→ **SOURCE DATA**:
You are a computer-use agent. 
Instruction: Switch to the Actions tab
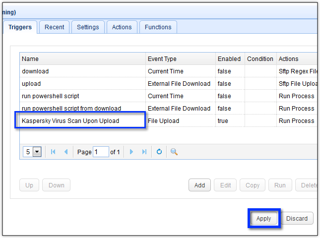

--

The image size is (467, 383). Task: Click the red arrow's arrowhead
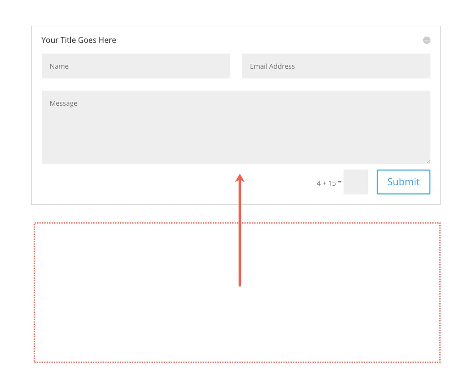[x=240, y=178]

---

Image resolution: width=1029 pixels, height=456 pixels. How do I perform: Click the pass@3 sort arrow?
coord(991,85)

→ **DIRECTIONS**:
Restate word for word the entries above from the line with "You are a computer-use agent." through the line with "Instruction: Switch to the Actions tab", inclusive, leaving out everything else.

→ **FINISHED EXERCISE**:
You are a computer-use agent. 
Instruction: Switch to the Actions tab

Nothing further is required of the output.